I tried to call Harrington one last time. Got his voice mail. Didn’t bother leaving a message. There was no need.
20
They came to kill me the next day. They came blasting along the noonday beach, spraying white water against the blue of a February sky. Two men, both Caucasian, in a cabined, junky tri-hull that had an OMC outboard on the transom and faded block letters on the side:
CHOKOLOSKEE BOAT RENTALS.
That told me something. Gave me a little boost of confidence. It told me Cordero or his men were acting on last-minute information. Told me they hadn’t taken time to get organized or to plan. They were eager-very, very eager to get the job done. They wanted to find me, make the hit, then get the hell out.
I’d been worried they’d come with a chopper. Maybe two. The drug people have plenty of money. If they’d sent a chopper after me equipped with the right kind of heat-sensing electronics, I wouldn’t have a prayer.
It also suggested that they hadn’t been tracking me personally. Someone had been passing them information.
I knew exactly who it was.
I was high above the ground on my little camouflaged platform watching them through my superb Zeiss binoculars. Hours before dawn, the wind had freshened from the north, blowing in a glittering high-pressure system. The seas were choppy; the sky had a crystal, Arctic resonance. The temperature dropped so abruptly that, by first light, it was too cold to sleep, so I climbed down from my hammock and stomped around until I got the blood circulating again. I used the binoculars to check the beach where I’d heard the boat the night before.
Nothing.
Because I was still cold, I stoked the big beach camp fire until it was roaring and boiled coffee, baking myself in the fire’s heat, watching the horizon for boats.
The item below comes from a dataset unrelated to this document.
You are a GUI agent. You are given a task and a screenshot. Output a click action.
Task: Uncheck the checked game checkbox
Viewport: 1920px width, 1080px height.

There were a couple shrimp boats far out to sea, booms folded like wings. A speck of a sailboat, too, its canvas gull-white, motionless in the wind. Nothing in close, though.
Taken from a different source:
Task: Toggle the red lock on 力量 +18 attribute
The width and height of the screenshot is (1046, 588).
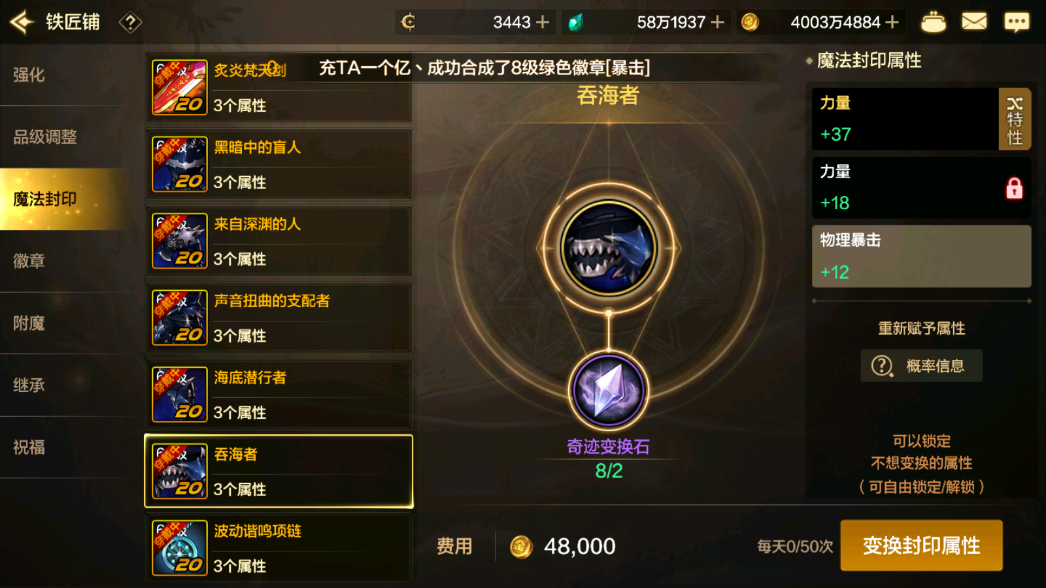Action: [1014, 188]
Because I was confident I had the time, I took my entrenchment tool and hiked back through the sea oats and prickly pear cactus southward to the grove of royal palms.
It took awhile, but I finally found the remains of what was probably the Lunsford house, the place Tuck had described in his note. Partially buried in the sand were sheets of tin from the fallen roof and gray planks of clapboard. There was a rusted iron hulk being strangled by vines-a generator, perhaps-along with a small junkyard of pipe, porcelain, glass and wire. Out back were a couple of cattle skulls, too. Nearby were short chains of vertebrae growing out of the sand.
The stone pilings weren’t hard to find. There were more than a dozen of them, much too heavy to move, spread out in a symmetrical, Stonehenge pattern.